### Текст

Не даёт ответа на вопрос о сущности категории национального интереса и попытка определения нации не с этатистских, а с этнических позиций. В этом случае национальными признаются интересы доминирующего в государстве этноса, совпадающие с интересами правящей элиты. Но говорить об общем для всех национальном (в этническом смысле) интересе возможно только, если речь идёт о моноэтнических государствах, которых не так уж много. Но даже в этом случае необходимо учитывать, что любая нация дифференцирована по социально-экономическому и территориальному признакам, которые значительно корректируют интересы каждой её части.

Учитывая несостоятельность обозначенных выше подходов к определению сущности категории национальных интересов, учёные попытались определить постоянные факторы, формализующие категорию «национальный интерес». Таковым признаётся государство, которое рассматривается в качестве основного средства их выражения, выступая важнейшим организационным институтом общества. Следовательно, на государство ложатся функции воплощения, выражения и защиты интересов последнего. Здесь логичнее говорить не о «национальных», а о «национально-государственных» или просто о «государственных» интересах, ибо таковые возникают в момент единства интересов государства и общества. Но в этом случае остается неразрешенным вопрос о способности государства формулировать собственные интересы.

Если взять за основу веберовское понимание государства, то данная категория видится в несколько ином измерении. Единственной структурой, способной сформулировать национальные интересы, является политическая элита, которая и делает это в целях легитимации собственного политического господства. Национальный интерес тогда предстает не глубинным устремлением народа, высказанным его лучшими представителями, а сформулированной элитой идеей, вокруг которой концентрируется все общество или его значительная часть. На основе признания идеи происходит легитимация политической власти элиты. При этом «национальный интерес» теряет свой объективный характер и предстает в виде субъективированной системы воззрений, которая нередко выступает в форме составной части какой-либо политической идеологии. Иными словами, национальный интерес —это в значительной степени интерес господствующей в данном обществе политической элиты, но принимаемый большинством членов этого общества.

Смена элиты предполагает и смену национального интереса, при этом любая политическая элита стремится монополизировать право на трактовку национального интереса и распространить её на максимально возможное число членов общества. Но так как последние не концентрируются на какой-либо ограниченной территории, а расселены в зависимости от условий хозяйствования, то распространение элитой идей ставится в зависимость от развитости административной инфраструктуры и сети коммуникаций (что очень важно), в рамках которой транспортная инфраструктура до сих пор занимает ключевое положение. Поэтому деятельность элиты по реализации национального интереса будет иметь во многом пространственное измерение. Здесь мы подходим к категории контроля, характеризующей пространственное преломление политики государств. В сущности, она определяет степень способности национальной элиты легитимировать своё господство на той или иной территории.

######

- Задание 1: Сколько строк в записях содержат строку "click"? Ответьте одним числом.
Текст и записи никак не связаны друг с другом.

### Исходные данные

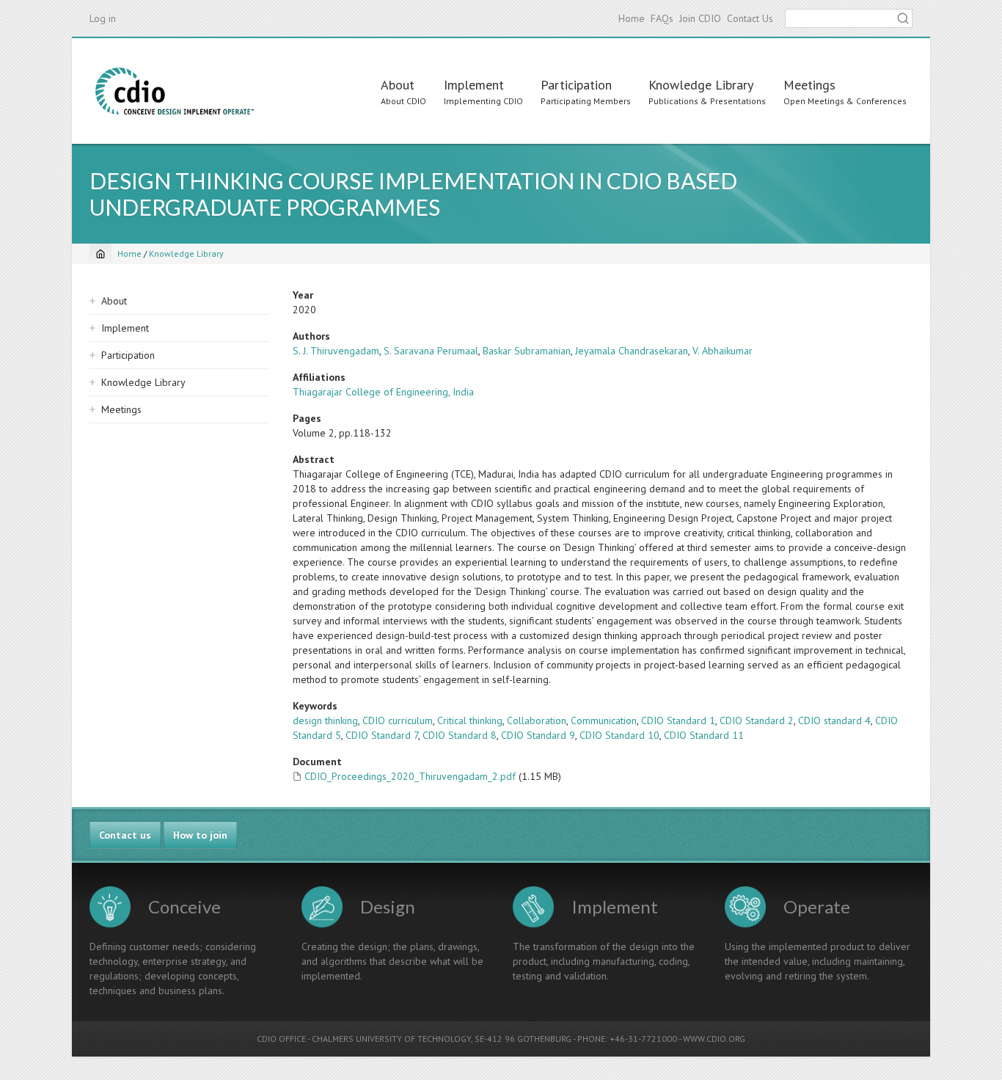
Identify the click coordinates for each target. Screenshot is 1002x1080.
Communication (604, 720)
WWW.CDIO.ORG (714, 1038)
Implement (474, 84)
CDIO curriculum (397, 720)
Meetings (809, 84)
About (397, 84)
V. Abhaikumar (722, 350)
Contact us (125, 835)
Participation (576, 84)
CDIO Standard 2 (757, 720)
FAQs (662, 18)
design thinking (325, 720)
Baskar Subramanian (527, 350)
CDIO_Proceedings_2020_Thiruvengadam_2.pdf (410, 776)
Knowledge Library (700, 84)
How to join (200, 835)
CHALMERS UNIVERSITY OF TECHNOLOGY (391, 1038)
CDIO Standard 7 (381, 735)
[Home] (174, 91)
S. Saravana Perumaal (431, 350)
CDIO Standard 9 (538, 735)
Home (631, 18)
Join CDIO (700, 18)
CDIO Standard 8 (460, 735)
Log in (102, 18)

######
### Исходные данные

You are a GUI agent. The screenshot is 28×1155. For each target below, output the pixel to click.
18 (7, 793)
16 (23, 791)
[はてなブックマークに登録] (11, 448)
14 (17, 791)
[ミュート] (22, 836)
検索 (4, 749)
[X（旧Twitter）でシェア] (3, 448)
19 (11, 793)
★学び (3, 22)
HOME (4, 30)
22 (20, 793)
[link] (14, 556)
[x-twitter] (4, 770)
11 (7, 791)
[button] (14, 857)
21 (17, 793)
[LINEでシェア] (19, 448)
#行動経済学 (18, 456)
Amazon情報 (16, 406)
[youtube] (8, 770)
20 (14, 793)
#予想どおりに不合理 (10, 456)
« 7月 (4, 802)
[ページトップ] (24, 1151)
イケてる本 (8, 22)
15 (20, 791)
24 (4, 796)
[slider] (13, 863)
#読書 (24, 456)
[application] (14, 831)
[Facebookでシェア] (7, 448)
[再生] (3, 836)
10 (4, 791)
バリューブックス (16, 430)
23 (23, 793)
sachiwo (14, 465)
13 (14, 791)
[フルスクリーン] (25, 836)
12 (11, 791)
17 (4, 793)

######

- Задание 2: Перечислите функции, которые, согласно тексту о национальном интересе, ложатся на государство.

- Решение 1: 2

- Решение 2: Воплощение, выражение и защита интересов общества.